Rockfax Description
The dramatic wall left of From a Distance. Very sustained climbing (F8a) with long run-outs, however a huge drop zone means you'll only clock up air-time should you fall from the final hard section at 38m! Follow From a Distance until after its second crux (peg and thread). Step left and follow the line of holds leading out into the heart of the wall. Some long moves on crimps and slopers lead up and left to a respite (good peg). Blast up the wall above until a 'point-blank' shot for a shallow pocket marks the end of the difficulties. Finish direct above the break of Mysteries. © Rockfax

UKC Logbook Description
Edit: The "good peg" at the "respite" on the left no longer exists and hasn't for some time. There is however, a bomber cam (camalot .4, the silver one)

D.Pickford 04/May/2009

Ticklists: Great Wall Climbs of the UK, The Best of Pembroke, A lifetimes worth of inspiration.
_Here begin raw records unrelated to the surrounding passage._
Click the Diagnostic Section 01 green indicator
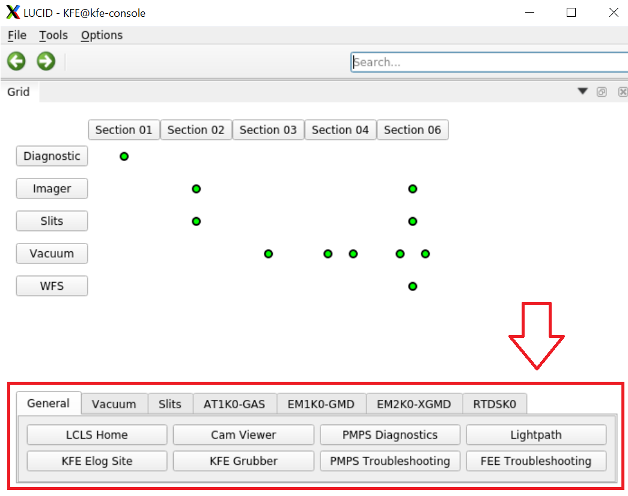628x496 pixels. (x=124, y=156)
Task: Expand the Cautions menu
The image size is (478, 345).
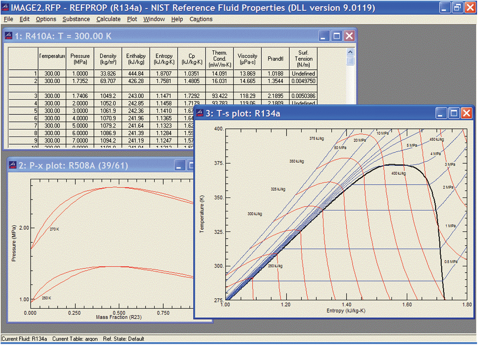Action: 201,19
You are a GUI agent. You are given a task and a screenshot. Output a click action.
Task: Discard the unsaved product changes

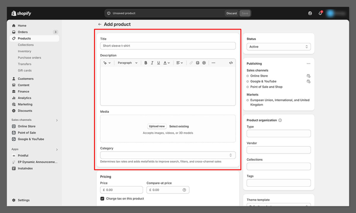pos(232,13)
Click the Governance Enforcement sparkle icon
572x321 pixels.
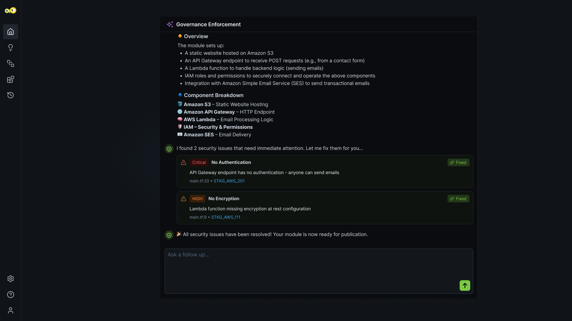tap(170, 24)
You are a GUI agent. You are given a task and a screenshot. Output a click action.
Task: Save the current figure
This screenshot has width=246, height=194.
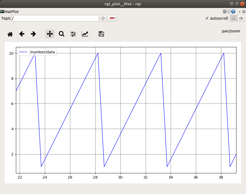tap(101, 34)
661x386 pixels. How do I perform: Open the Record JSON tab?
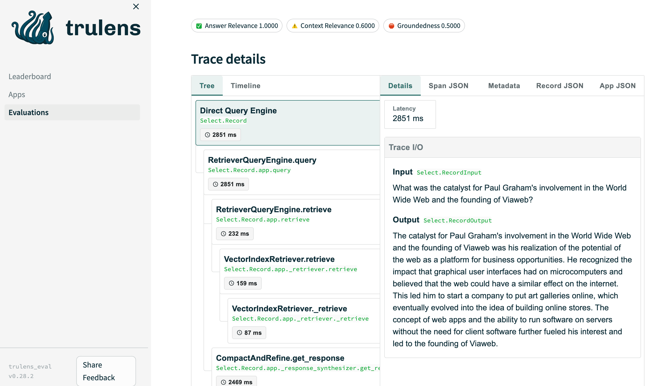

Jeronimo 19/Aug/17 Lead RP

Checked it out on shunt first. Lead after Ben Heason on his gear. 7c+

Hidden 13/Jul/17 Lead RP
Ged Desforges 23/Apr/17 Lead

Stunning. All the best bits of from a distance, and then some. Had a look on abseil and put some chalk on useful looking holds. 7c+?

Hidden 10/Sep/16 Lead RP
Tom Livingstone 08/Apr/15 Lead dnf

Went ground up after doing From a Distance. Pumped out on the traverse but keen to go back when fresh! Bon effort by Oli for getting this second go.

with Oli Grounsell
mwatson 04/Apr/15 Lead RP

3 goes on a top rope, but didn't manage to get it clean on any of them. Was running out of time so went for the lead with one rp pre placed on from a distance which turned out to be a bit unnecessary, placed the rest on lead. Couldn't believe it when i got to the top. Fantastic route. Felt closer to 7c+ than 8a sport. Edit - After doing more sport later in the year I might have just been a bit better than I thought seems in line with the other 8as i did afterwards

jacobjacob 14/Jul/12 Lead RP

What a route! 3 goes 6 weeks ago, one of which I got past all the hard climbing then broke a foothold and took a 20m lob. First go today, placing all the gear on lead. Abseil-up style, no top-rope pracice.